Work to complete:
Reproduce the solar industry passage below, word for word, from "Still, more than" down to "have spooked investors.".

[[ Selected excerpt open ]]

A STILL-EVOLVING INDUSTRY

Solar power has made great strides in recent years, and large-scale systems built to supply electricity to utilities are now competing effectively against plants powered by fossil fuels, mainly coal and natural gas.

Still, more than 900,000 rooftop systems have been installed on U.S. homes, according to the Solar Energy Industries Association, and SolarCity dominates the residential market. Installation costs have dropped by 70 percent in the last decade, making it more attractive. Investment in the sector has grown from $1.4 billion in 2006 to almost $17 billion in 2015.

But solar remains a tiny industry struggling to disrupt deeply entrenched traditional energy providers. High-profile solar failures – such as the bankruptcies of Solyndra and SunEdison – have spooked investors.

Moreover, the smaller rooftop systems that SolarCity markets and installs remain highly dependent on fickle government policies to make them pencil out for homeowners.

Currently, a federal tax credit, recently extended by Congress, covers 30 percent of installation costs.

Many states also require utilities to purchase any excess power that homeowners generate with their solar systems at full retail rates. Those policies often generate opposition, however, and are under review in many states.

[[ Selected excerpt closed ]]
[[ Source data open ]]

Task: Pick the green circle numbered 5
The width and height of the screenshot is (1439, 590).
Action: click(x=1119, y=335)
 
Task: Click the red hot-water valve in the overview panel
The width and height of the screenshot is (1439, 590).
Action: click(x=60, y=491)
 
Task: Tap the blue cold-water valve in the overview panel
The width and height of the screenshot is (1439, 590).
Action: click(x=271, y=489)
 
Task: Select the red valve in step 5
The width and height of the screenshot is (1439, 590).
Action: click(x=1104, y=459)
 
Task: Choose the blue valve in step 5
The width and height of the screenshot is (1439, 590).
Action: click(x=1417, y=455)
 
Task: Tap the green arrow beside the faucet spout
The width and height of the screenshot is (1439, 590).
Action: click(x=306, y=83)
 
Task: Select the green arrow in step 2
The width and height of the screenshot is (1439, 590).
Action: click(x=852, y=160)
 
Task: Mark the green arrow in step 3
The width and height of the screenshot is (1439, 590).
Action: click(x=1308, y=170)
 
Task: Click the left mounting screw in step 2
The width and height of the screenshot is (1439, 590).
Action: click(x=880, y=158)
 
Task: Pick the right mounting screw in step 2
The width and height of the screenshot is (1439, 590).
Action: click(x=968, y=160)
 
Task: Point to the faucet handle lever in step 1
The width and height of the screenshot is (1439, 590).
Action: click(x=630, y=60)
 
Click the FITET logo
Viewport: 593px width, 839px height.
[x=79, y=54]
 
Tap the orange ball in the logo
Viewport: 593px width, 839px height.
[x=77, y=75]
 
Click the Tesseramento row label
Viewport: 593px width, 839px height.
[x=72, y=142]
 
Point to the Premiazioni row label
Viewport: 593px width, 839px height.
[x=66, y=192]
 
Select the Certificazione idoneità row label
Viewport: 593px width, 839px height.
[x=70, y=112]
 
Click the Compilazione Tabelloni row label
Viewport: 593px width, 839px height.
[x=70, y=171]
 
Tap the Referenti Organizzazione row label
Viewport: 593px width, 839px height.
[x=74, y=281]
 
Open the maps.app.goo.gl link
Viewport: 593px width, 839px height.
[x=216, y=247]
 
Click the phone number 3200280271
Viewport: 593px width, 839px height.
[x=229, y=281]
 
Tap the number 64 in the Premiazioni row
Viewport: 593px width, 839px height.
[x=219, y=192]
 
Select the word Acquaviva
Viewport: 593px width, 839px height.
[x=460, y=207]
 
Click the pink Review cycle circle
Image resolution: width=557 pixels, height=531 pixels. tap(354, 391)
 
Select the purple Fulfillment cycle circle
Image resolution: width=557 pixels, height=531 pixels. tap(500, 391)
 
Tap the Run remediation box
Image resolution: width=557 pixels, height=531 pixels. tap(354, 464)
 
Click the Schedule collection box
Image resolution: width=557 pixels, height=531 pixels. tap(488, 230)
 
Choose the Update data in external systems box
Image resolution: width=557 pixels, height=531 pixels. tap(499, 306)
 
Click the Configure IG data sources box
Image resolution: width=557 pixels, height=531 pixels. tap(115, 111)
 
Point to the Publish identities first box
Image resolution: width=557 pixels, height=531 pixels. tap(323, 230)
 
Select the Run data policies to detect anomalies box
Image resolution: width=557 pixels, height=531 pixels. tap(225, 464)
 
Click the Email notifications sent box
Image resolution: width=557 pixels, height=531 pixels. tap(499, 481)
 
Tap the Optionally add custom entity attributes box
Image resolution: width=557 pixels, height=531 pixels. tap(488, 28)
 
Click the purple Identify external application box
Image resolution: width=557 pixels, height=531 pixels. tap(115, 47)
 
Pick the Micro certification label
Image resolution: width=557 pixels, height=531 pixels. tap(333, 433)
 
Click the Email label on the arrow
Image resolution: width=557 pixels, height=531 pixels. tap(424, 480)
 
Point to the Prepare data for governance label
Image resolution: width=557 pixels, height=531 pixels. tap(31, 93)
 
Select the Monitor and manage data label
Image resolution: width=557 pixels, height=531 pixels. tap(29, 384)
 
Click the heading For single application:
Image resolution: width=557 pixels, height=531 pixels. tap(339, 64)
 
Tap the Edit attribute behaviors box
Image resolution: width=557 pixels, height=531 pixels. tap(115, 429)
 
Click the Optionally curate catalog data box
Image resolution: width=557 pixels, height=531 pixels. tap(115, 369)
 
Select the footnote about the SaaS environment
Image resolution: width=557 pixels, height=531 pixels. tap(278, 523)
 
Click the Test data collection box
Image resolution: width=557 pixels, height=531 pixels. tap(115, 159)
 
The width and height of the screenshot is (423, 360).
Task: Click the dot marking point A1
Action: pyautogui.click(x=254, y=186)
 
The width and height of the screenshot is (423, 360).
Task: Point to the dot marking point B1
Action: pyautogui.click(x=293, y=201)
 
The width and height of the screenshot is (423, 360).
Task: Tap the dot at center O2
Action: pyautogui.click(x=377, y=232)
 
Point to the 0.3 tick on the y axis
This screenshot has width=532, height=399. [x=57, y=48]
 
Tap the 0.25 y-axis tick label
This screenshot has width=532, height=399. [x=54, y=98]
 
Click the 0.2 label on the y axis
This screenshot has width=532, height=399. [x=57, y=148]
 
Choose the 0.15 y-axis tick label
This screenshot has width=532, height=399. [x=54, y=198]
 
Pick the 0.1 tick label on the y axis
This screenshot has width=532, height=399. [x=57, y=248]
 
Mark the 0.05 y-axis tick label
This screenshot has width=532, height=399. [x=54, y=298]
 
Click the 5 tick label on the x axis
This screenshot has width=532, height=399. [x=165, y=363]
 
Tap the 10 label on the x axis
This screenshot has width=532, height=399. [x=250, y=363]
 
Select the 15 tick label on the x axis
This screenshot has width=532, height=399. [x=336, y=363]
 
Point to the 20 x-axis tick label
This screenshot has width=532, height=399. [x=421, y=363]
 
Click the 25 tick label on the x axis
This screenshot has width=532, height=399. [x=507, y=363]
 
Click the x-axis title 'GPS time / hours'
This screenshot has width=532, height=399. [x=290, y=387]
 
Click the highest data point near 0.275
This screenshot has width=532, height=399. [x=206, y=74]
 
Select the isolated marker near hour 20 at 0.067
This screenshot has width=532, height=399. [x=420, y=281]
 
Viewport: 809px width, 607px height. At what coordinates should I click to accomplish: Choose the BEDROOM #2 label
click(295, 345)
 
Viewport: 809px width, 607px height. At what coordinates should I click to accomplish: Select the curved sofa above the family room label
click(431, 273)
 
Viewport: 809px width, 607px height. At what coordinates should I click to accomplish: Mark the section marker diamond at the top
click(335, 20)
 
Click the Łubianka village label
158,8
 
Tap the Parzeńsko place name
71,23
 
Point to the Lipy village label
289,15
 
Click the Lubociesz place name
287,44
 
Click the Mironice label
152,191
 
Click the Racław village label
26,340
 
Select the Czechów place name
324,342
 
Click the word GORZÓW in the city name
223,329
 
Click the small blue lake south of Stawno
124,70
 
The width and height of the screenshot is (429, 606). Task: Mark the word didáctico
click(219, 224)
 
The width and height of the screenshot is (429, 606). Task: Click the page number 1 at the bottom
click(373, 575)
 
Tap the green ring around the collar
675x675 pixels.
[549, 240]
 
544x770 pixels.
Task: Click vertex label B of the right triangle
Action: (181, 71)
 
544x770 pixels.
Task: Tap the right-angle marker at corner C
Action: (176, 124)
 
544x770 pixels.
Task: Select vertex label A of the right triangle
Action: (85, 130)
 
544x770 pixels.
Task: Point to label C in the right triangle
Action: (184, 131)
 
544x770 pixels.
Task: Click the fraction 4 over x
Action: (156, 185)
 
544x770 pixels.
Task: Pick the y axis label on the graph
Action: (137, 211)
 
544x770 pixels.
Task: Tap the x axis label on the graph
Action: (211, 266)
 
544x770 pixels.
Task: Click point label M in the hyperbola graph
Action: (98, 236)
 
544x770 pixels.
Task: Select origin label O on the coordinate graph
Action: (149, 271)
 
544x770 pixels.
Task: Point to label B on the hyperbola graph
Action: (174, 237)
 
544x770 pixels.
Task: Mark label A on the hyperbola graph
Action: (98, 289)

[[ Source data closed ]]

Exercise answer:
Still, more than 900,000 rooftop systems have been installed on U.S. homes, according to the Solar Energy Industries Association, and SolarCity dominates the residential market. Installation costs have dropped by 70 percent in the last decade, making it more attractive. Investment in the sector has grown from $1.4 billion in 2006 to almost $17 billion in 2015.

But solar remains a tiny industry struggling to disrupt deeply entrenched traditional energy providers. High-profile solar failures – such as the bankruptcies of Solyndra and SunEdison – have spooked investors.